Он так плакал, так плакал. Жалко мне его стало:
– Хрен с тобой! – говорю. – Оставайся.
Так и живем.
Секс и мораль
Как в отце могли уживаться помешанность на сексе с морализаторством? Он не мог пройти мимо женщины любого возраста, любой степени привлекательности, его влекли жены близких друзей, подруги жены, немолодые респектабельные критикессы, провинциальные учительницы, домработницы. Его не останавливала неизбежность скандалов, что регулярно происходили примерно раз в два года. Единственно, кто его оставлял равнодушным, это женщины, которые сами добивались с ним близости, – тут он их высокомерно отталкивал.
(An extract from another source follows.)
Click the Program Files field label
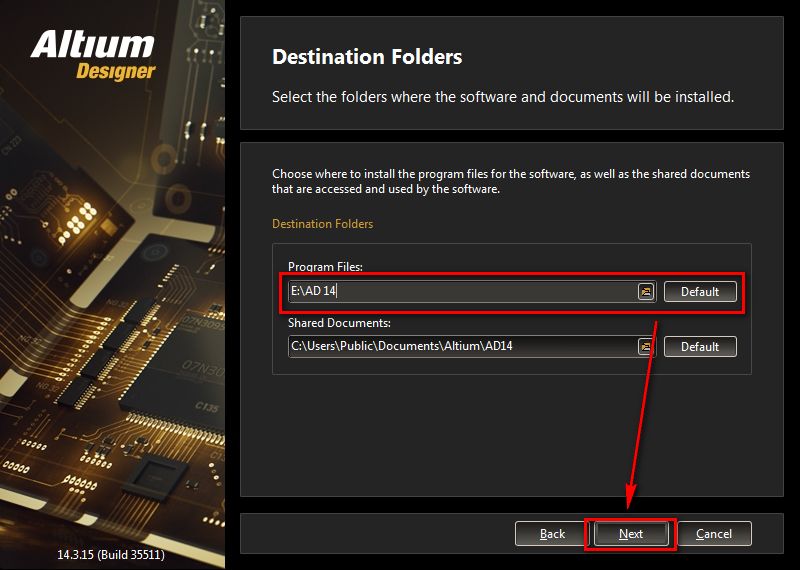 coord(326,266)
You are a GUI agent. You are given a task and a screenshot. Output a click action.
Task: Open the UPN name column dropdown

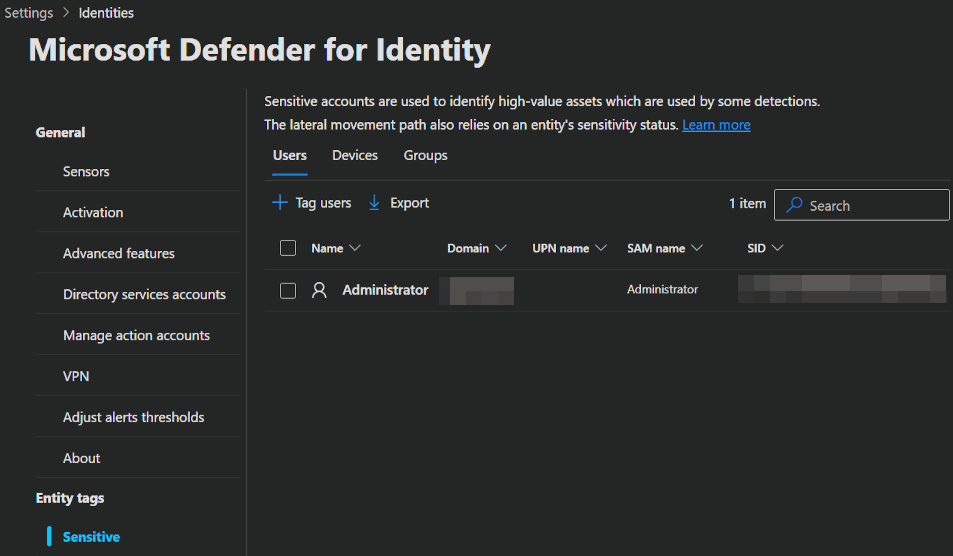click(601, 248)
Вот он сидит на дне рождения Вдовы. Она посадила его рядом с собой, эта роскошная пятидесятилетняя женщина с гривой золотых волос, с обильным, все еще привлекательным телом. Когда она смеется его шуткам, ее грудь под обтягивающим белым платьем колышется в такт.
– Пойдем выйдем, – шепчет она ему.
– Спасибо, не хочу.
– Трус! – произносит она свирепым шепотом.
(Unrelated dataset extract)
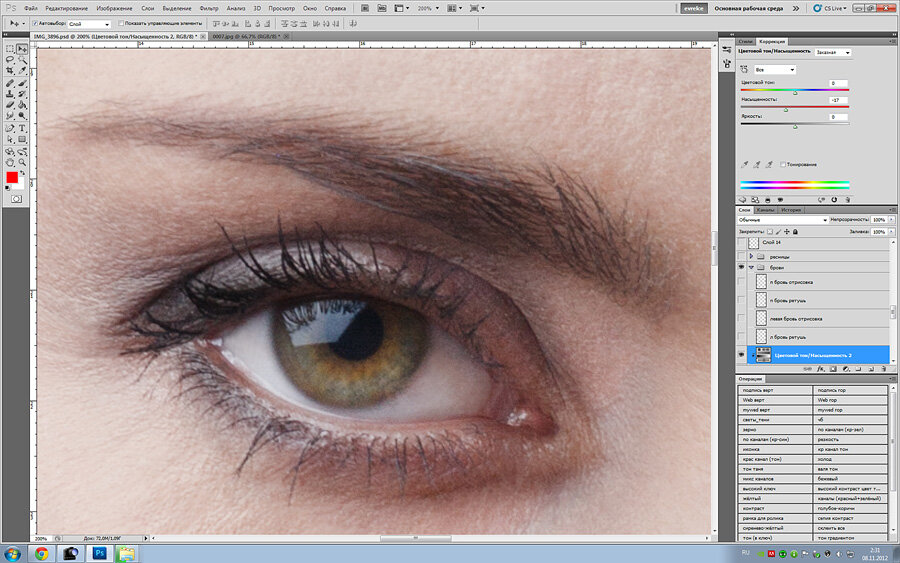Click the red foreground color swatch
Screen dimensions: 900x563
point(13,177)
– Блядь, – шепчет он в ответ и продолжает травить очередную историю под хохот аудитории.
Впервые Шуша столкнулся с отцом в роли воспитателя в Эстонии, где они отдыхали вдвоем – мать только что перешла на работу в журнал и ехать с ними не могла. Хозяин не понимал по-русски или делал вид, что не понимает. Отец перешел на немецкий, хозяин стал испуганно оглядываться и делать вид, что и этого языка не знает, но потом раскололся, и они стали болтать по-немецки все более откровенно. Дружба оказалась под угрозой, когда хозяин признался, что до 1944 года служил в СС. Поняв, что имеет дело с евреем, добавил, что, во-первых, ему было всего восемнадцать лет, во-вторых, он глубоко раскаивается, и в-третьих, просит никому об этом не говорить. Даниил, у которого были свои скелеты в шкафу (точнее, в сарае на даче), его простил, и дружба продолжалась.
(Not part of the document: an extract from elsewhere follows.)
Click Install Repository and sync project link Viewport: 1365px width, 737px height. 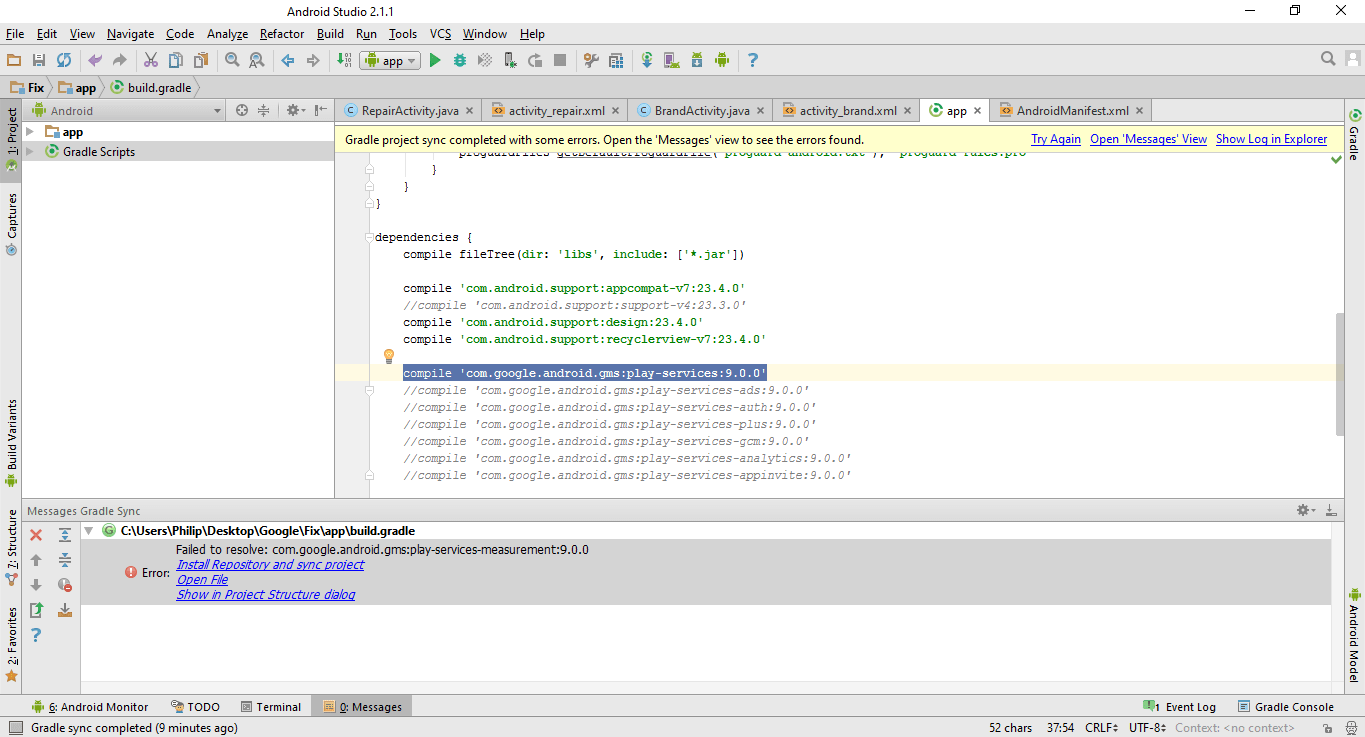[270, 565]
В том же доме снимал комнату армянский скульптор Армен Саркисян с дочерью Азой. Это была толстая девочка со смуглой кожей и большими черными глазами, ей, как и Шуше, было шесть лет. В какой-то момент, когда оба отца ушли играть в теннис, она пришла к Шуше, заперла дверь на крючок и сказала: “Давай играть”. По ее спокойному тону было видно, что она это делает не в первый раз.
– Давай, – сказал Шуша, – а как?
– Сначала я сниму трусы, – сказала она тоном воспитательницы, – а потом ты.